- _Exercises_:
1 – According to the Dunkirk soundtrack article, what is the doom-laden trombone theme in Inception?
2 – Please carry on the Dunkirk soundtrack article from the point where it stops.

- _Page excerpt_:
===============
The Dunkirk Soundtrack is Way Cleverer Than You Think.

Ed Newton-Rex
Re / verb
Published in
6 min readSep 26, 2017

(Contains spoilers.)

I went into Dunkirk with high expectations for the score. Whenever Christopher Nolan and Hans Zimmer collaborate you know you can expect big things, and this time in particular everyone had been raving about Zimmer’s use of something called the Shepard tone, a way of ratcheting up tension seemingly endlessly. Given the incredible intricacy behind the music in the their previous work together like Inception (more on that later), I doubted the hype was unjustified.

But it turns out the score for Dunkirk is on a totally different level – and, though its genius starts with the Shepard tone, it goes way, way beyond it.

What is the Shepard tone?

The Shepard tone, or Shepard scale*, is a way of making it sound like a musical pitch is perpetually rising. The way you achieve this is by stacking several ascending scales on top of each other, each separated by an octave, and, as the scales progress, fading the higher notes out and the lower notes in. This way, you can make it sound like you’re endlessly rising up the scale, without the listener noticing the shifts in octave. (It works because our brains perceive notes an octave apart as versions of the same pitch.)

A visualisation of a Shepard scale: the green and yellow notes are louder than the purple notes.

Given that an ascending scale is a good way of building tension, and the Shepard scale gives you an endlessly ascending scale, you can see why Nolan and Zimmer decided to use it in Dunkirk. And we know they did because Nolan revealed as much in an interview.

However, he didn’t provide any details as to how exactly they’d used it. Which it turns out is an easter egg of vast proportions.

Nolan and Zimmer have a history of depicting time musically.

These two like their scores to be woven into the fabric of their narratives much more than is traditional. And Inception is — or was — the prime example of this.

One of the central conceits of Inception is that time passes more slowly in dreams, getting progressively slower as you descend ‘dream levels’ — that is, as you enter dreams within dreams.

There are two bits of music in Inception that, on first listen, sound entirely unrelated: the Edith Piaf song Non, Je Ne Regrette Rien, and a doom-laden theme in the trombones that has all the hallmarks of Zimmer’s orchestral writing.

It was pretty astounding, then, when people realised that Zimmer had captured the idea of time passing more slowly in dreams in his music: the trombone theme is the passage from the Edith Piaf song, just played much slower (which also serves to shift its pitch down to the bass register). They’re one and the same piece of music, on different timescales.
===============
- _Stored data_:
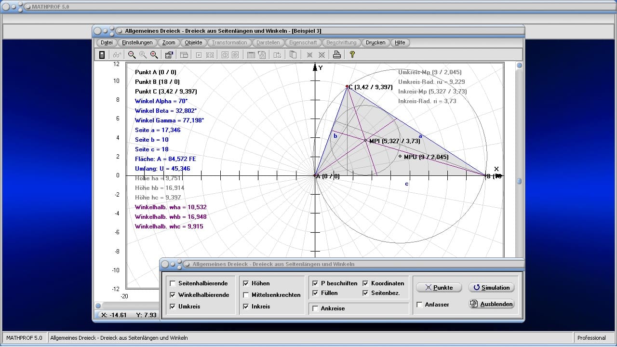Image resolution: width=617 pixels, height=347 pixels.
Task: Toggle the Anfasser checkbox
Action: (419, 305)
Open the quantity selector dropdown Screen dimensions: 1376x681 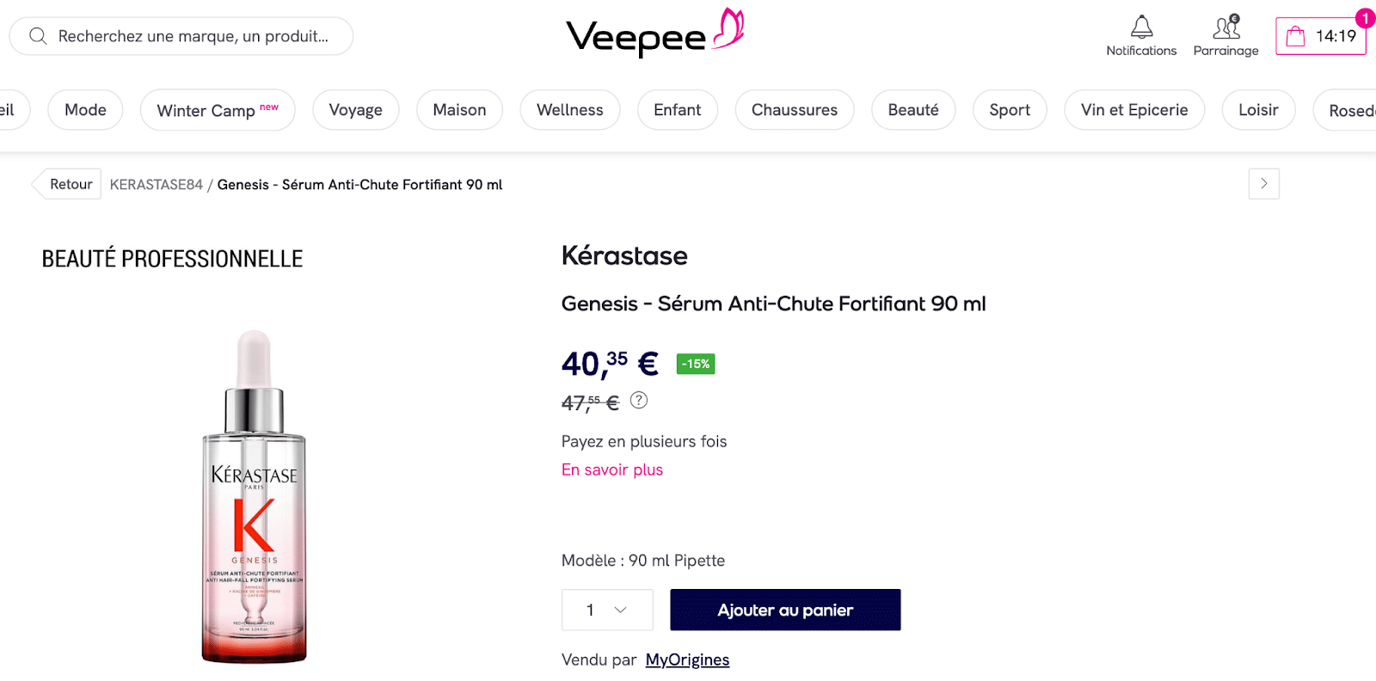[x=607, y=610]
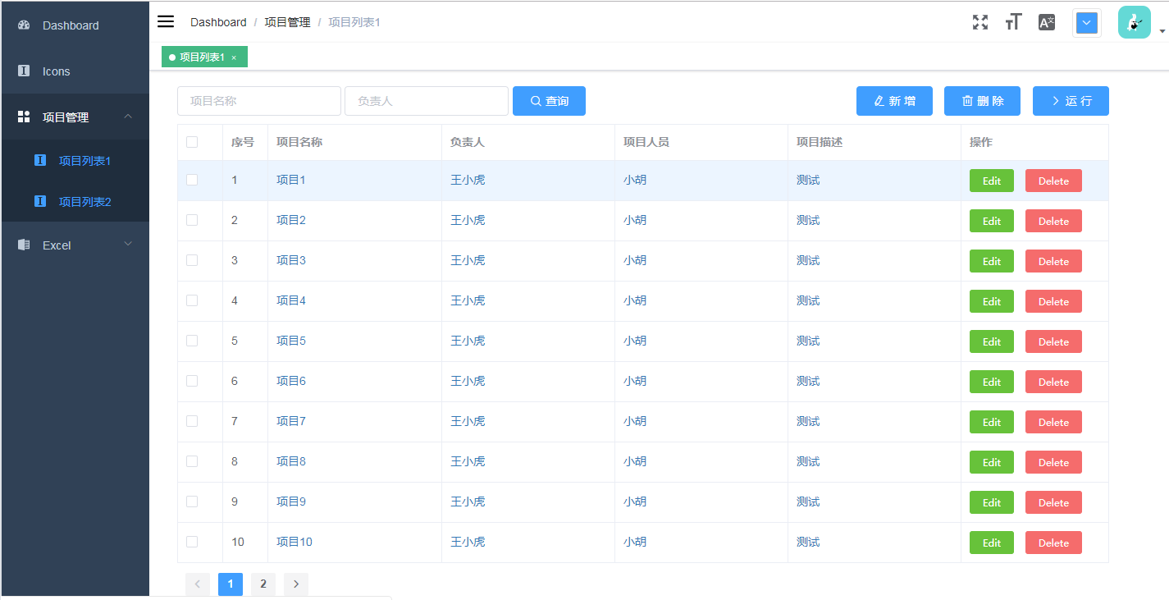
===============
- _Set of answers_:
1 – It is the passage from the Edith Piaf song Non, Je Ne Regrette Rien, played much slower.

2 –
The music, then, is far more intricately bound up with the narrative than you initially thought, or than any regular composer would settle for.

But this was just a warm-up for what was to come in Dunkirk.

Zimmer’s Shepard Scale

The way people had been talking about the Shepard scale in Dunkirk, I was expecting a continuous rising pitch, pretty much permeating the entire score — think an ever-rising siren. It turns out its use is much more limited, and the pitches Zimmer uses are, for the most part, discrete: a rising diminished scale.

The rising diminished scale used in Dunkirk

This rising diminished scale is used in various places throughout the score, and adds to the rising intensity of the film even before it’s stacked on top of itself and turned into a Shepard scale.

But the stacking — the Shepard scale — isn’t the clever bit.

Three stories, on three different timescales, building to the same point.

One of the most surprising — and, I think, effective — features of Dunkirk is its structure: three separate stories, following three different groups of people, on three different timescales, all building to a single, simultaneous climax. As a reminder:

  1. The soldiers escaping the beach (spans 1 week)
  2. The men on the boat (spans 1 day)
  3. The pilots (spans 1 hour)

These stories are interspersed so that you’re constantly jumping around in time, with the jumps getting smaller and smaller as the film approaches its ending, building to a climax where all three groups, and stories, meet.

We know from Inception that Zimmer likes to represent structural aspects of a film, particularly those that relate to time, in his music. And that’s exactly what he does in Dunkirk.

Three Shepard scales, on three different timescales, building to the same point.

At the film’s climax — the meeting of the soldiers, the boat and the pilots out at sea in a fiery wash of oil — it’s not just that Zimmer uses a Shepard scale to build tension. He uses three of them, on three different timescales but playing at the same time, to represent the three stories portrayed in the film, all building to a climax at the same point.

Here’s a simplified transcription of what’s going on:

- The Oil, from 3:40

He loops this structure throughout the scene, doubling octaves to get the Shepard scale effect. The bottom part is playing the rising scale really slowly; the middle part is playing the same scale at double speed; and the top part is playing the same scale at quadruple speed.

So Zimmer isn’t just using the Shepard scale to build tension. He’s using three simultaneous Shepard scales, on three different timescales, to build tension in three storylines that are moving at different paces. The bottom part represents the week of the soldiers; the middle part the day of the men on the boat; and the top part the hour of the pilots. All start in different places, but build in intensity to the same point.

In short, he’s taken the idea of the Shepard scale, and applied it to the unique structure of Dunkirk. And the result is amazing.

Have a listen from 3:40.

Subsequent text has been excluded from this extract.